There has been a problem since I updated Cwicly, and that’s when I use columns. I have a column on my sites product page, but for some reason, on the live site, the column is not a column, it’s a row.
I have attached screenshots to this thread so you can see what I mean.
Step-by-step reproduction instructions:
Open the Post Editor/Site Editor
Insert a columns element with two columns, the first column bigger than the second column
Publish the page and visit the page on the live site
I’m not 100% sure if this will work for everyone because at the minute, I’m assuming it’s a bug but I could be incorrect about that.
I am able replicate this issue in the latest Cwicly - when previewing before saving. Perhaps this could be related to another issue we have been having.
As soon as I saved the page, the column layout suddenly appeared on the front-end, I am not sure of the exact cause but that was my experience of it.

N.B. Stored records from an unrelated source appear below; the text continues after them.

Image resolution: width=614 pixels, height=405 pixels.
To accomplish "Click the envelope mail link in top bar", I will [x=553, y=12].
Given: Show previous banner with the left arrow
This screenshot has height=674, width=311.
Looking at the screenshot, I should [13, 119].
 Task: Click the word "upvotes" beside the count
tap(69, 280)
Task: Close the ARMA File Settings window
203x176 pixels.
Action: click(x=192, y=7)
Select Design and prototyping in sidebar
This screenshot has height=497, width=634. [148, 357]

@ItzJosh241, can you possibly try changing the row / column gap values and resaving the page and see what happens?
I do not recommend using the preview feature as it will not be using the latest up-to-date CSS styles (this would require generation of a specific stylesheet for every preview you want to make).

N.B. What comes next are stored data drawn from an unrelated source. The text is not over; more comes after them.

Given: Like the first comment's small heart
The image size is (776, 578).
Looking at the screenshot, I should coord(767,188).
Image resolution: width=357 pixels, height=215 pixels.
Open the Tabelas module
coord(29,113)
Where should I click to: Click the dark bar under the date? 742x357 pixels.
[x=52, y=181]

@ItzJosh241, would it be possible for me to quickly take a look at this on your backend if possible?
Thanks in advance.
As the Preview feature is a core WordPress feature that many people likely use without thinking about it, this is information that a lot of users will benefit from knowing about.

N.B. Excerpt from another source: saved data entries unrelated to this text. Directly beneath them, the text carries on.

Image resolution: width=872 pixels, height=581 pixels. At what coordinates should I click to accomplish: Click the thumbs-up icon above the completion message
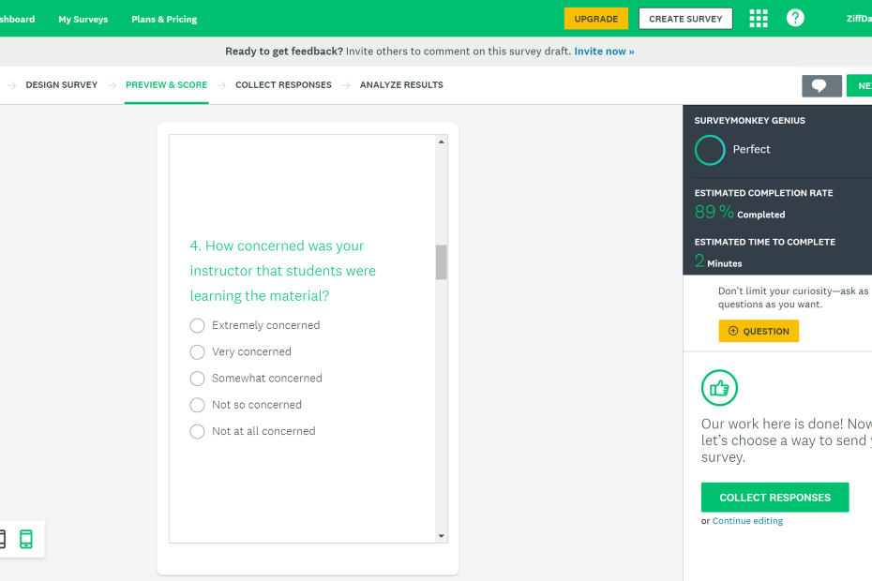point(719,387)
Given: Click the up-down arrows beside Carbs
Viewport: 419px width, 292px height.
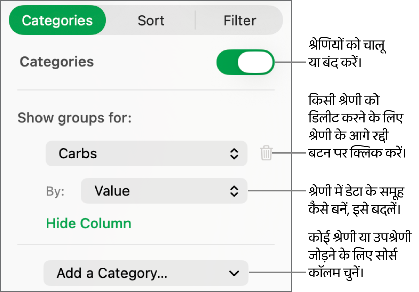Looking at the screenshot, I should 234,154.
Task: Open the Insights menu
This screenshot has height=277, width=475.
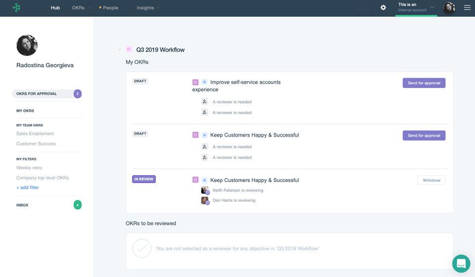Action: coord(148,8)
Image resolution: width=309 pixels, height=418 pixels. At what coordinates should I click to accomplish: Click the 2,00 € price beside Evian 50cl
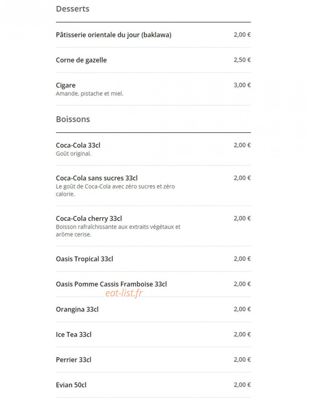coord(242,385)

Perhaps a disclaimer in the documentation or a popup on first use with Cwicly installed?
If not using the Preview button, with Cwicly, what is the recommended approach for previewing new development changes on a live site prior to publishing?
This is a good point, thanks for bringing it up. We’ll make sure a notice is added with the preview generation.
The preview should be properly generated when modifying content. The only current issue is when you have made style changes to the specific post/template/global classes etc… they won’t be reflected in the preview.
Do you often use the preview when having made a style change? What added benefit does it give you over the backend view?
Thank you @Louis. This answers the question for now, my query was more in response to:
I thought perhaps there was an alternative approach that we were missing out on.
With regards to:
There are a few instances where dynamic content is not yet rendered in the editor (e.g. dynamic excerpts), so this is one reason it can be useful to preview a page.